*Objective A*.
In the article on buying stocks below book value, why did Carlisle's study look at the period from 1951 to today and also at the last 15 years? Answer in one to three sentences.
*Objective B*.
Continue the article on buying stocks below book value, starting after its final sentence about returns over the last 15 years.

Most investors avoid the idea of buying stocks below book value.

Investors consider it to be an outdated, old-fashioned approach to picking stocks that no longer works. But, this method does not capture all the really exciting stocks that friends and co-workers are talking about, like Tesla (NASDAQ: TSLA), Netflix (NASDAQ: NFLX) and Amazon (NASDAQ: AMZN).

There are rarely discussions about stocks trading below book value on the financial networks, and the deep value approach does not gather many headlines in the print media, either.

It is just not a very exciting or sexy approach to picking stocks.

What it is, however, is a highly profitable method of investing that has stood the test of time.

Related: 5 Keys To Spotting Value Stocks

Tobias Carlisle of Greenbackd.com has done a study of buying stocks that trade below book value across several time frames. He looked at all available data from 1926 to today, as well as 1951 to today to track other recent academic papers, and the last 15 years to bring the strategy into more recent market conditions.

He found the price to book value approach handily beats the overall market and the more exciting glamorous stocks that trade at the highest multiples of book value. The capitalization weighted portfolio of low price to book value stocks earns 12.6 percent annually from 1926 to 2013, versus 8.6 percent for the glamor stocks.

From 1951 to 2013 value leads by 15 percent to 9.6 percent compounded. Over the last 15 years value earns 13.2 percent compared to glamor's 6.8 percent and the overall market return of about 2.4 percent.

*Excerpted records*.
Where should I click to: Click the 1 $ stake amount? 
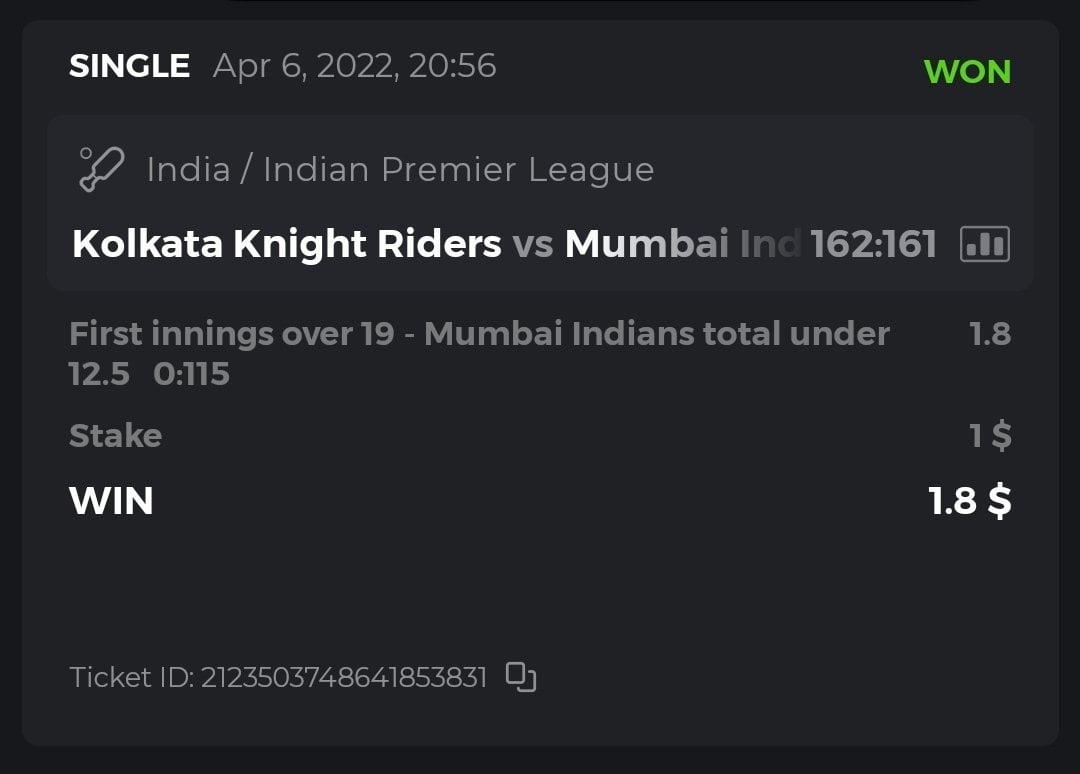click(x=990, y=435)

==

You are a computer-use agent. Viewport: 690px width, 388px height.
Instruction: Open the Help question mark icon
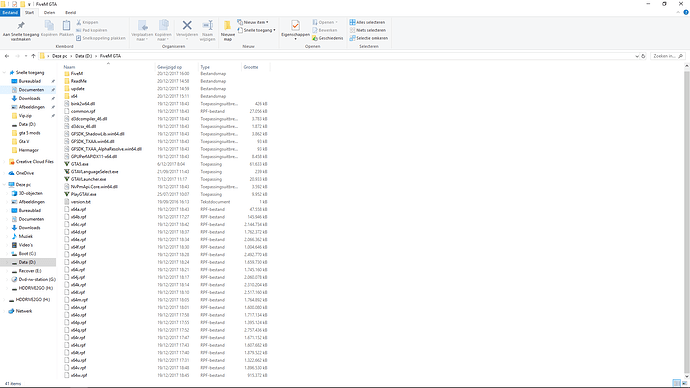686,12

*Final result A*.
He looked at 1951 to today to track other recent academic papers. He looked at the last 15 years to bring the strategy into more recent market conditions.

*Final result B*.
That is for capitalization weighted portfolios as is the habit of many academics. Since most individual investors are far more likely to equally weight portfolios, Mr. Carlisle took a look at how that performance stacks up. Since many of the best low price to book value stocks are small caps, it will come as no surprise that the performance ramps up substantially.

When equally weighting the portfolio and rebalancing annually, all three time frames show a compounded rate of return that is 20 percent or higher.

In the past 15 years, when the overall market has generated returns of less than three percent and the glamor stocks have earned 6.4 percent, the deep value approach has a compound rate of return of 20.6 percent.

Related: 3 Stocks To Profit Like Bank Stock Activists

The outperformance persists in recent years, with the deep value approach beating the glamor stocks and the overall market in four of the past five years.

Most investors still avoid the deep value approach of buying the cheapest price to book value stocks no matter how much evidence is presented. It is not very exciting to buy cheap stocks and hold them for a year or longer. It is completely out of step with most of the rest of the investing.

Noted deep value investor Donald Smith says less than one-tenth of one percent of professional money managers practice a deep value approach. One could grow very old sitting in front of the TV waiting for the talking heads to mention deep value investing.

It is against traders' nature to buy stocks that have been going down in value, and most of the stocks that trade below their book value have declined and are out of favor with Wall Street.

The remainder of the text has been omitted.